* **PASSAGE TO READ**
A Very Vegan Holiday Test Kitchen

Savor the flavor with delectable dishes from Moku Roots.


Story by Becky Speere | Photography by Ryan Siphers

vegan holiday feast

Every year, MNKO invites an award-winning chef to direct our staff in a holiday test kitchen and share the recipes as a gift to our readers. It’s a gift to us, too—the opportunity to learn from a pro and feast on the results. We’ve conducted this tradition for the better part of a decade, but this time we’re trying something new.

“I’d like to suggest a vegan test kitchen,” says Michael Haynes, MNKO’s vice-president of operations. He explains that Kathryn, his lovely wife, is mostly vegan. “It would be great to have a few special dishes that she could make and bring to a party.”

A light bulb goes on in my head: Moku Roots, winner of three 2019 ‘Aipono Awards, including Silver for Best New Restaurant and Best Farm-to-table Cuisine. When I mention the name, a giant smile lights up Mike’s face. “It’s our favorite restaurant in Lahaina!” Done and done.

* **DATASET SECTION**
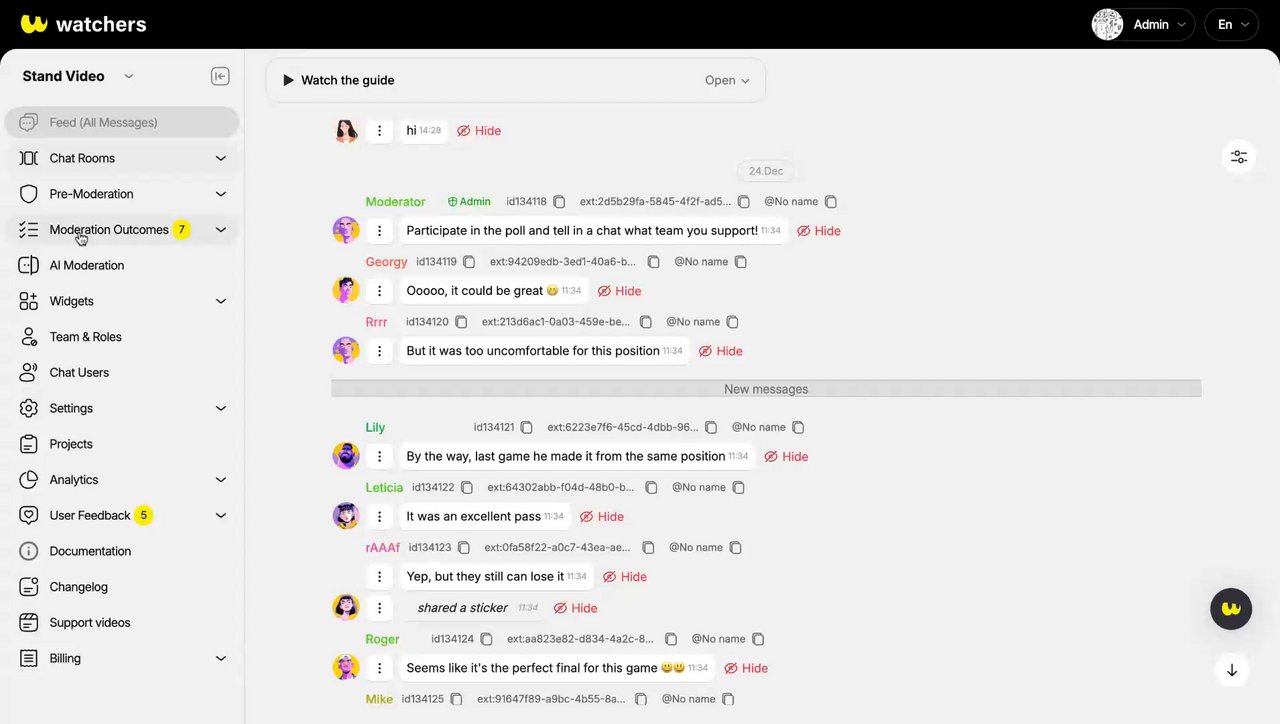Open message filter settings sliders icon
1280x724 pixels.
click(x=1239, y=157)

* **WORK INSTRUCTIONS**
Answer these about the vegan holiday test kitchen article:
1. Who took the photographs?
2. What is Michael Haynes's job at MNKO?
3. How many 2019 'Aipono Awards did Moku Roots win?

* **COMPLETE RESPONSE**
1. Ryan Siphers
2. Vice-president of operations
3. Three